The beating the Dodgers took Saturday at Dodger Stadium wasn’t as bad as the one Canelo Alvarez got in Las Vegas. It was worse.
Historically bad, in fact, with the Giants setting a Dodger Stadium record for runs in a 19-3 rout. The last time the Dodgers lost by that much at home they were still in Brooklyn and they had a rookie infielder named Jackie Robinson.
The Giants also coaxed six Dodger pitchers into giving up a season-high 22 hits while the Giants’ Hunter Pence set a career high with seven runs batted in and teammate Brandon Belt added career highs of his own for hits (five) and RBIs (six). By the time it was over, 40 players had taken the field, making the game look more like a spring training exhibition than a mid-September matchup between a division leader and the reigning World Series champions.
For good measure the Dodgers made three errors, walked seven batters, committed a wild pitch and struck out 10 times in losing for the seventh time in 10 games.
Not exactly the way to peak for the postseason.
Yet as ugly as it was, the game may soon prove far costlier than a couple of lines in the record book and a game in the standings.
The Dodgers started the game without Hanley Ramirez, who needed two cortisone shots to quiet an irritated nerve in his back, and Andre Ethier, who left the stadium wearing a walking boot after hurting his left ankle Friday. Then, in less than six innings Saturday, they were joined in the trainers’ room by Yasiel Puig, who left the game after being hit by a pitch and landing awkwardly making a diving catch, and Carl Crawford, who has a stiff back.

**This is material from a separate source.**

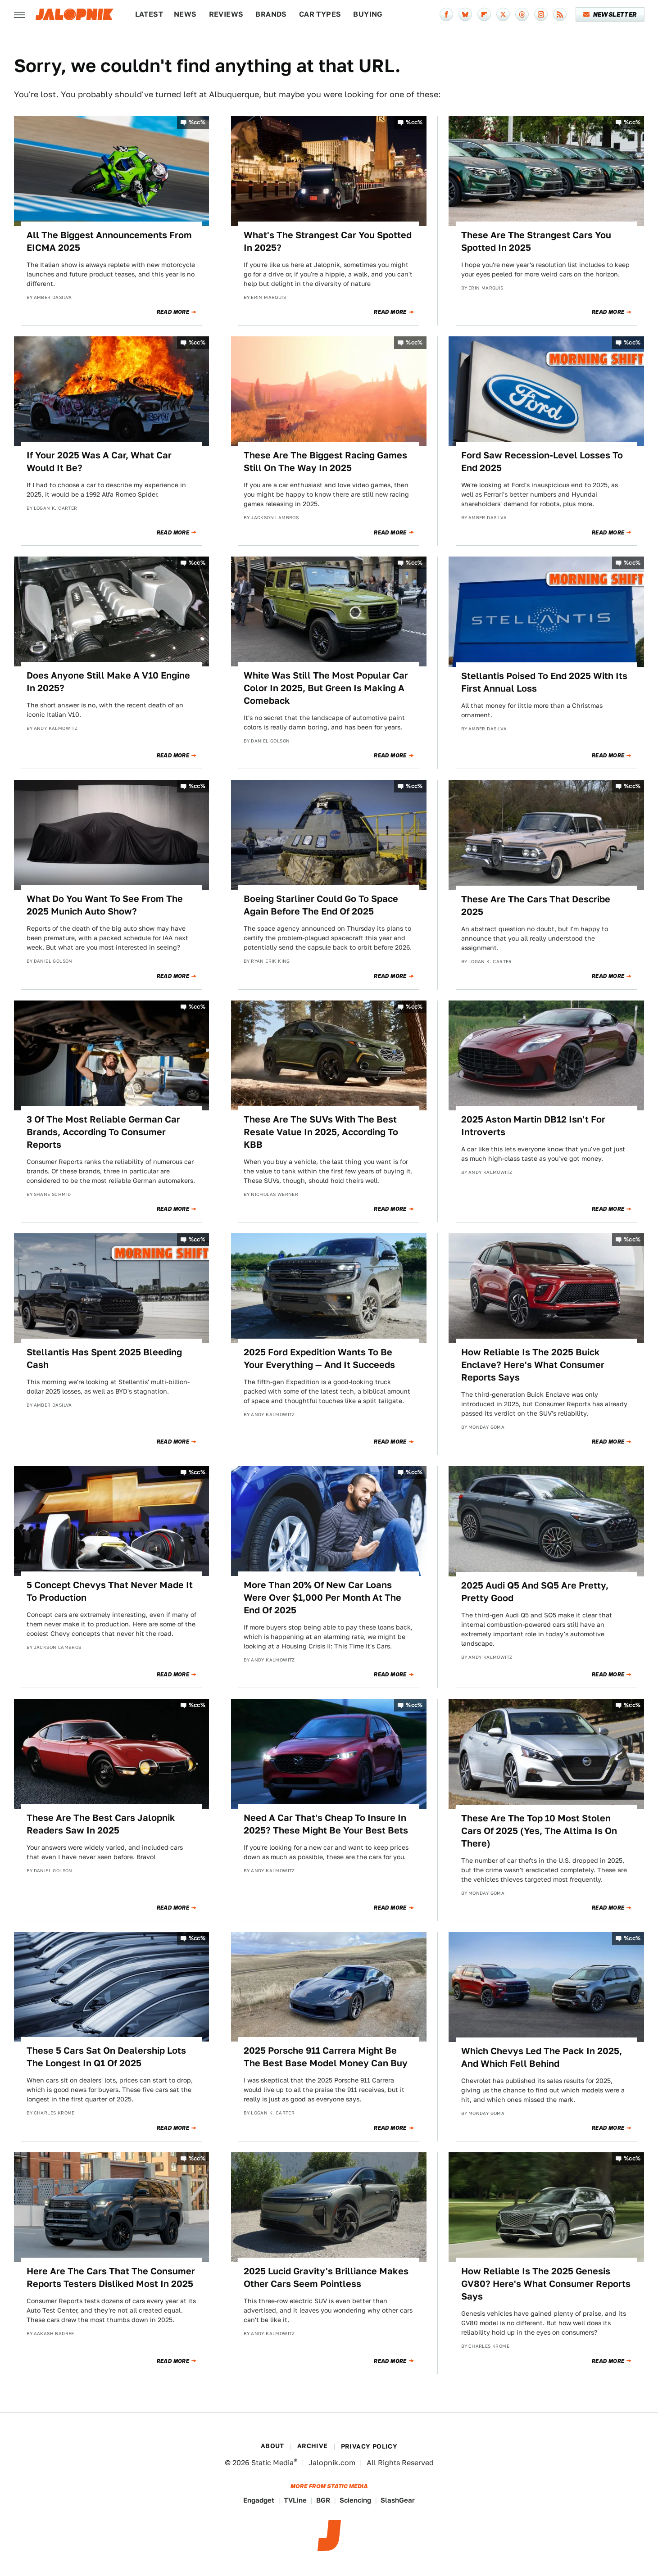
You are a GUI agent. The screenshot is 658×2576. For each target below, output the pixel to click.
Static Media (272, 2462)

Puig is expected to be available Sunday. Crawford’s status is unknown.
“Carl had a little back soreness or stiffness, he’s been battling off and on over the course of the year,” Dodger Manager Don Mattingly said. “It was something he went to the trainers with. Anytime a guy goes to the trainer and says he’s stiffening up and tightening up, it’s something.”
As for the game, catcher Tim Federowicz said the only thing the team can do is forget it ever happened.
“We have to turn the page,” he said. “I guarantee you it won’t happen tomorrow. The ball just found the grass for them.”
Well, the grass and the other side of the wall with Pence hitting a fifth-inning grand slam off reliever Stephen Fife and Belt adding a three-run home run off Onelki Garcia two innings later. But the game was over long before that with Dodger starter Ricky Nolasco retiring just four of the 15 batters he faced, equaling the shortest start of his career.
By the time he left with one out in the second, the Giants led 7-1 – and it just got worse from there.
“It was just a sloppy game all the way around,” said Nolasco, who hadn’t lost in two months and 10 starts. “Things like this are going to happen. It just wasn’t my day. It wasn’t the team’s day from the start.”
But it was the Giants’ game, with the 19 runs marking the most they’ve scored in a game in 23 years -- and the most they’ve scored against the Dodgers since 1962. Six Giants scored at least twice while five players had two or more hits. Starting pitcher Tim Lincecum (10-13) had two of each while holding the Dodgers to three runs and five hits in six innings, striking out six.
“This is one of those games,” Mattingly said with a sigh. “It’s probably a lot easier to wipe one of these off than it is to blow a two-run lead in the ninth. We didn’t really have a chance to win this game.”